* [Written request]: Could you write out, word for word, every line starting at the one that contains "Task: Bookmark page with the star icon" and ending with the last line, leaving out the pictures?

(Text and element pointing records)
^^^^
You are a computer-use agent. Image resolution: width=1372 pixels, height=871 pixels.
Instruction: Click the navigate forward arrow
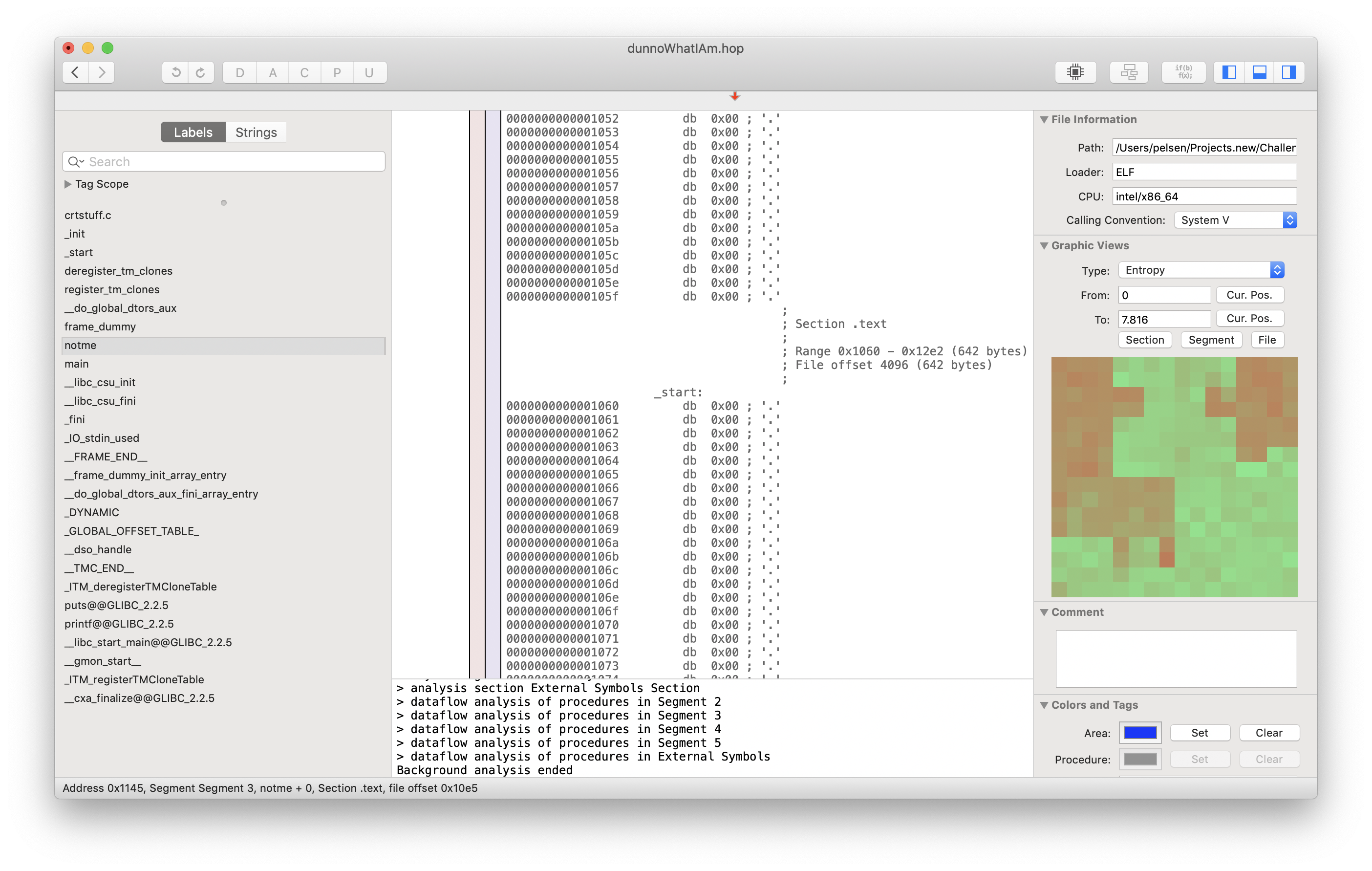(x=102, y=72)
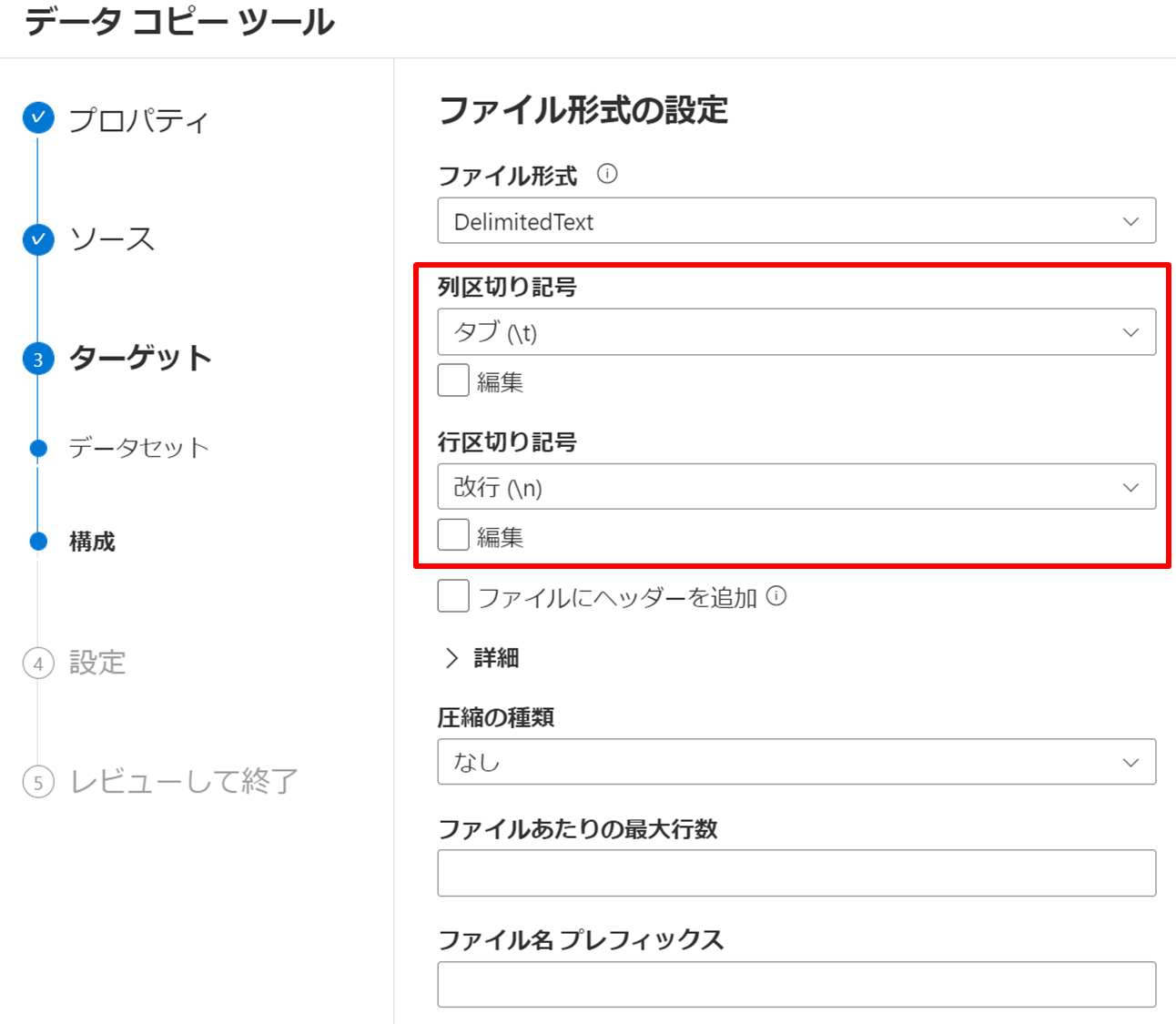Click the step 5 レビューして終了 circle icon
Image resolution: width=1176 pixels, height=1024 pixels.
coord(38,782)

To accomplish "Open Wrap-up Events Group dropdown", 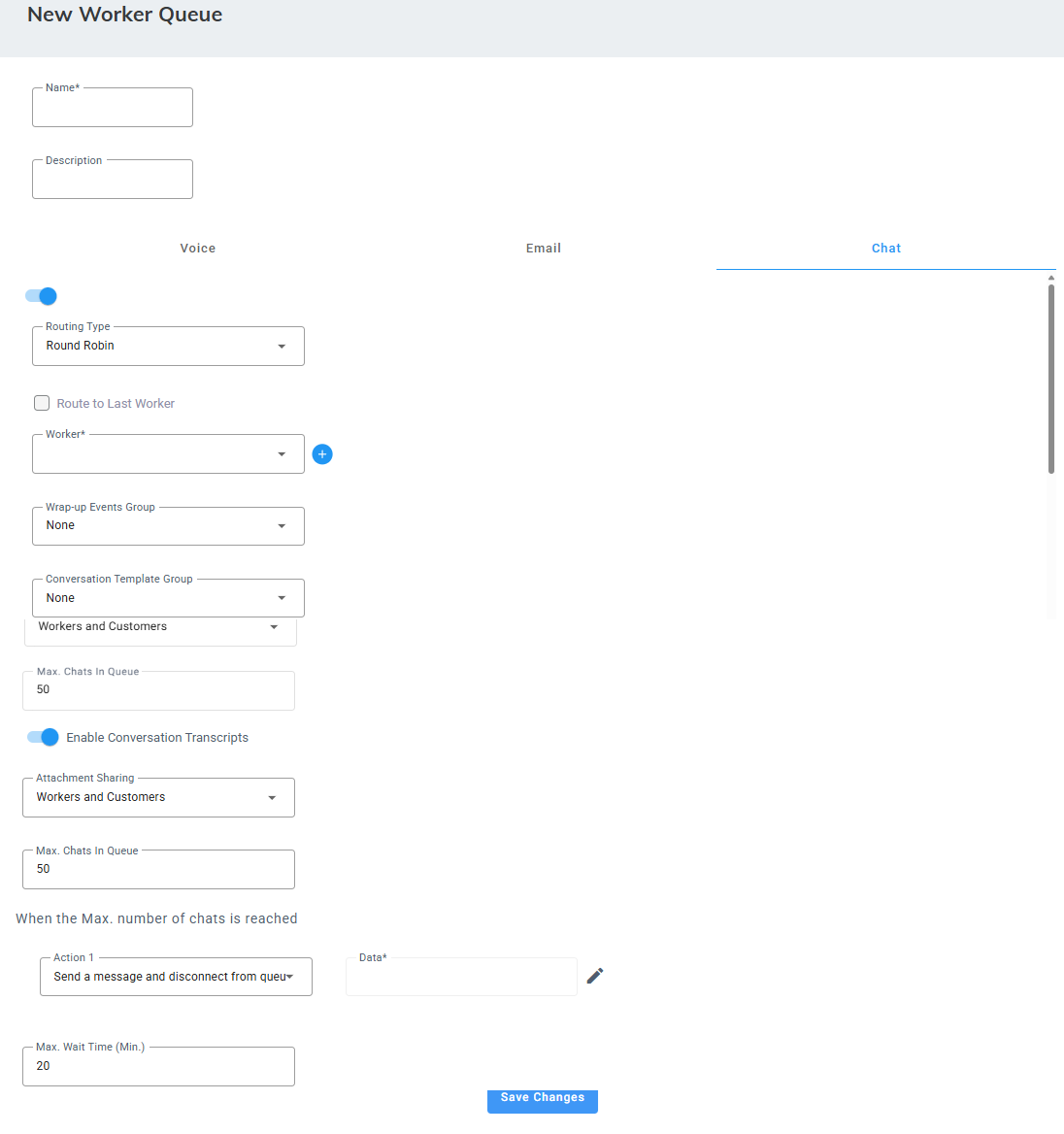I will [168, 526].
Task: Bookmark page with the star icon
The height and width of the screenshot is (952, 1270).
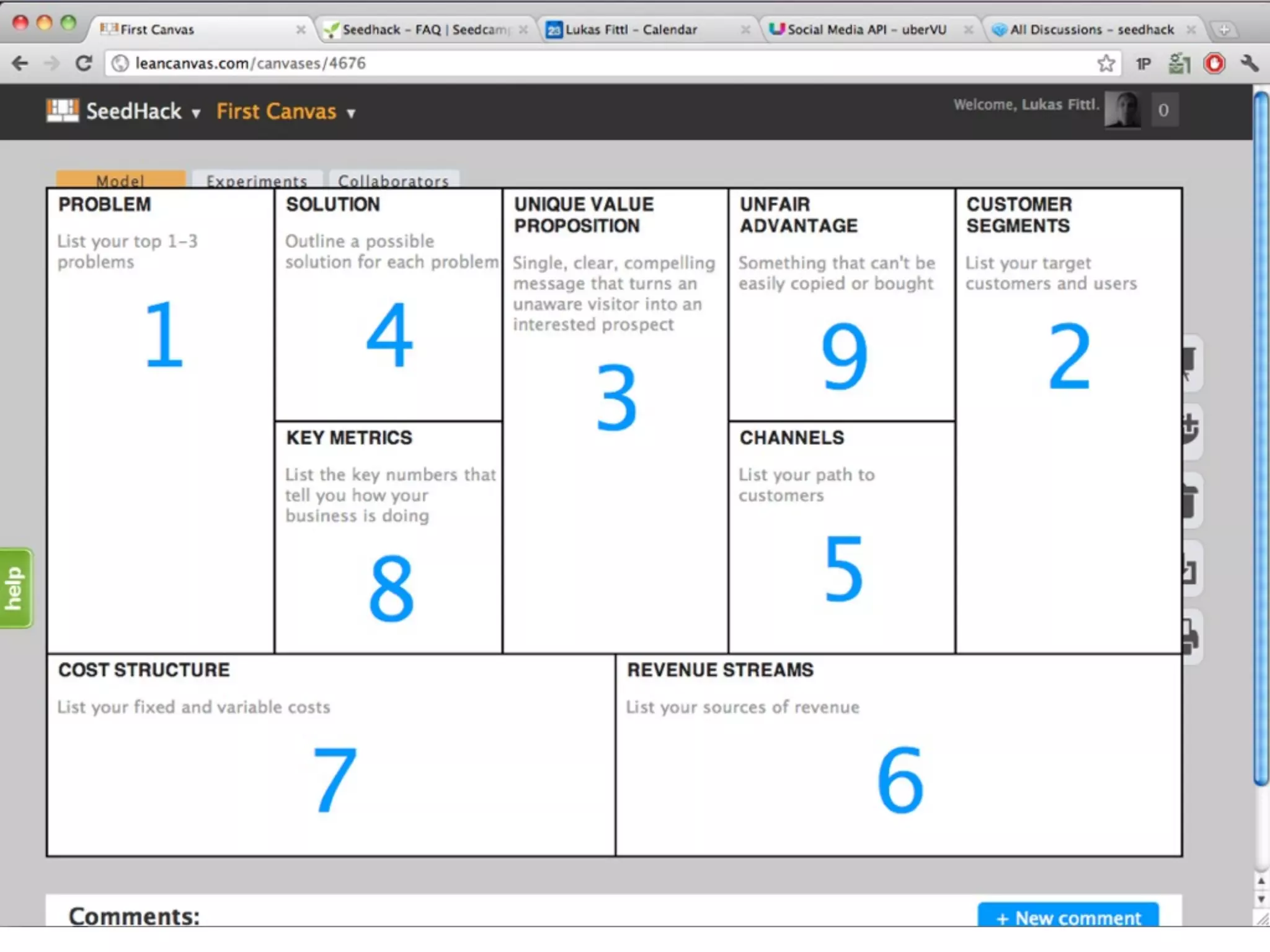Action: [x=1106, y=63]
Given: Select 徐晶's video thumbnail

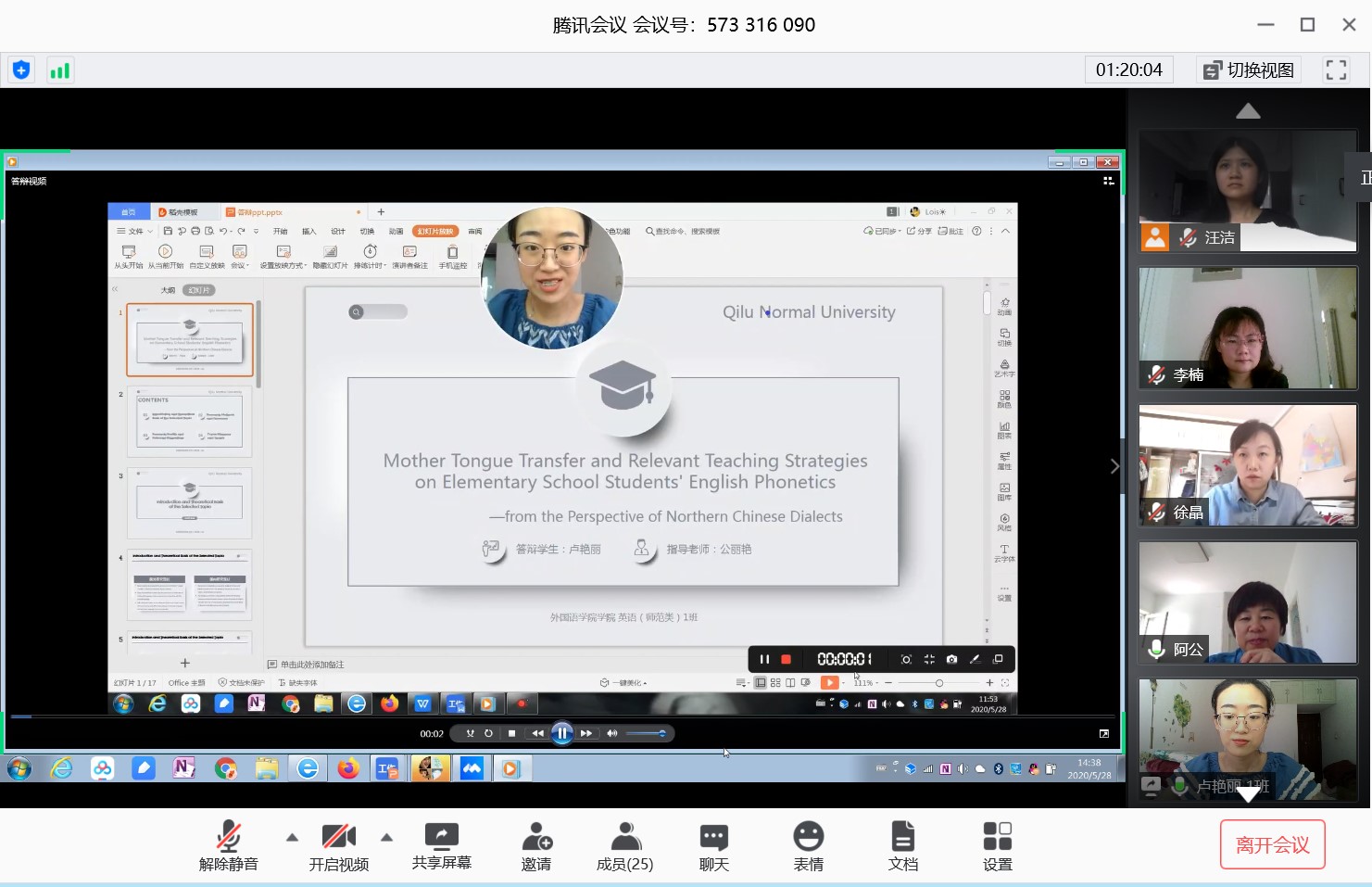Looking at the screenshot, I should click(x=1247, y=465).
^^^^
* [Final answer]:
Task: Bookmark page with the star icon
The height and width of the screenshot is (952, 1270).
Action: [x=1106, y=63]
Given: Select 徐晶's video thumbnail

Looking at the screenshot, I should click(x=1247, y=465).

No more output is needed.